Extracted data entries

# # #

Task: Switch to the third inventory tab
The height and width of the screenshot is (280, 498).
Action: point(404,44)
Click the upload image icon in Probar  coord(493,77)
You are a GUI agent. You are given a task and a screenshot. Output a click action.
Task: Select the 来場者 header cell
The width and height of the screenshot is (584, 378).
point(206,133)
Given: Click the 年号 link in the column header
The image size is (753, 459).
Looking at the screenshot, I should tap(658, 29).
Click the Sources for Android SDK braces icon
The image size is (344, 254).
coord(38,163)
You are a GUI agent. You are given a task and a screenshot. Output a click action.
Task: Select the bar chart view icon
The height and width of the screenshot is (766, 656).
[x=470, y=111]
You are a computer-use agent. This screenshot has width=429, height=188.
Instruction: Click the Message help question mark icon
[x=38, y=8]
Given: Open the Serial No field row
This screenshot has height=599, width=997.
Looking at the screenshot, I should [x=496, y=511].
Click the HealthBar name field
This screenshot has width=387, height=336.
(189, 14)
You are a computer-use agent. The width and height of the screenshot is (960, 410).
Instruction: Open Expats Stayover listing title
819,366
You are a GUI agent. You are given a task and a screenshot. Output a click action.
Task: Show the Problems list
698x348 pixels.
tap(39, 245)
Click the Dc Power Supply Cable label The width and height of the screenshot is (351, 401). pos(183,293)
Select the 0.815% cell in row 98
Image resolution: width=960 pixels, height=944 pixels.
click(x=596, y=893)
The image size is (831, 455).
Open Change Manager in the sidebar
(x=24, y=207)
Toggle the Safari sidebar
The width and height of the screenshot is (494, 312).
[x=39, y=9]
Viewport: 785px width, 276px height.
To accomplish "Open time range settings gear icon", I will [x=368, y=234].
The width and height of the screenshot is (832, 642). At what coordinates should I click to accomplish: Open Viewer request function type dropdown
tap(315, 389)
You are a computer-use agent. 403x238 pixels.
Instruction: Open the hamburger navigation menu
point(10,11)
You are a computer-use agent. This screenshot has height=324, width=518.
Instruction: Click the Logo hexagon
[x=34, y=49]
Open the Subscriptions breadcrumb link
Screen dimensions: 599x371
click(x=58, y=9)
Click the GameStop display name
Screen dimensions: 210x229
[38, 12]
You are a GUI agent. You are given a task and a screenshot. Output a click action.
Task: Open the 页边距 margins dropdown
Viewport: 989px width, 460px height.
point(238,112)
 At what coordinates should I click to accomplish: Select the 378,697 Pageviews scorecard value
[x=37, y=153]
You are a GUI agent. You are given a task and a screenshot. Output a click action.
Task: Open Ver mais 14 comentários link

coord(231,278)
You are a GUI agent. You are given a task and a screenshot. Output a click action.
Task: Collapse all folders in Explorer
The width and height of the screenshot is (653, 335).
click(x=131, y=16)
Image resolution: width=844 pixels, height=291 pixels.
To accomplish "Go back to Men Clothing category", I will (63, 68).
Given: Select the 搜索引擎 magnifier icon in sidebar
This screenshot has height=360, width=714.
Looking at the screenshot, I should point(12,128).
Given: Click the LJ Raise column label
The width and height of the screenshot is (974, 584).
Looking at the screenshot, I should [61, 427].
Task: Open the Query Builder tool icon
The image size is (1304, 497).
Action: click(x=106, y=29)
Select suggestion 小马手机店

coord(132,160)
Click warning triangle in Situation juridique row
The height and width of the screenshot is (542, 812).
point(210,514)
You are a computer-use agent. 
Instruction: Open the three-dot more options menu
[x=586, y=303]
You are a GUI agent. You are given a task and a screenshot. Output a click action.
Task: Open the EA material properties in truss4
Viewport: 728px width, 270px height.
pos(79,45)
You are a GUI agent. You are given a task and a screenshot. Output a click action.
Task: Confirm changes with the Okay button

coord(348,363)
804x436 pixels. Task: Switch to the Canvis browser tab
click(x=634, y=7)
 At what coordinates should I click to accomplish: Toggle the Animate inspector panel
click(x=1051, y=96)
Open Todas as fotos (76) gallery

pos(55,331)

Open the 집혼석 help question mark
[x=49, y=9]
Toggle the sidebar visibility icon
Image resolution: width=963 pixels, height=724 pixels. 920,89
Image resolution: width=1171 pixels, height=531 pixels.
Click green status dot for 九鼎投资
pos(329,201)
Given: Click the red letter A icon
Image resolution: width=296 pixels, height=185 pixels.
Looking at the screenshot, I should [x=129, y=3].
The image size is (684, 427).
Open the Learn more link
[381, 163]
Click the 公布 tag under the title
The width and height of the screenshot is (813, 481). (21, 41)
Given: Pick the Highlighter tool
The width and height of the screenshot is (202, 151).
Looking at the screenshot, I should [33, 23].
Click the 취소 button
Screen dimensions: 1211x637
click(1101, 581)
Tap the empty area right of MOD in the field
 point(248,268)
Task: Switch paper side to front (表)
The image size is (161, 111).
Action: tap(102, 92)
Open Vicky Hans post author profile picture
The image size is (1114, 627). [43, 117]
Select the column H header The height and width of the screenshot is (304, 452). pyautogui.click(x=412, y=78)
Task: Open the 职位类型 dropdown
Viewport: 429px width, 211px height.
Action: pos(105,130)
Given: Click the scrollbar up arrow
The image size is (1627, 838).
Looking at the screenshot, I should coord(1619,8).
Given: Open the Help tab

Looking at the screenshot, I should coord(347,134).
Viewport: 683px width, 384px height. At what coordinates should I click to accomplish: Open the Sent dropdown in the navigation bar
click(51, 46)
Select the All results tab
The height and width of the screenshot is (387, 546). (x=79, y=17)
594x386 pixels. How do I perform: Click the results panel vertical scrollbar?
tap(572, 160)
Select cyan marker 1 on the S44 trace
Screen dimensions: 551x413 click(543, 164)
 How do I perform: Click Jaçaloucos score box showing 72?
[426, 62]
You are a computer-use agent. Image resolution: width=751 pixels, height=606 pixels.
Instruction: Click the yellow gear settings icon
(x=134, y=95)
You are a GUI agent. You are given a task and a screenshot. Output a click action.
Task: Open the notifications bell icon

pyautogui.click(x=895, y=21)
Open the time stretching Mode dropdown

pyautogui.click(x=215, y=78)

# # #

Task to complete
If a line in the entries above has the word "column", copy it.

Response for this exercise
Given: Click the 年号 link in the column header
Given: Click the LJ Raise column label
Select the column H header The height and width of the screenshot is (304, 452). pyautogui.click(x=412, y=78)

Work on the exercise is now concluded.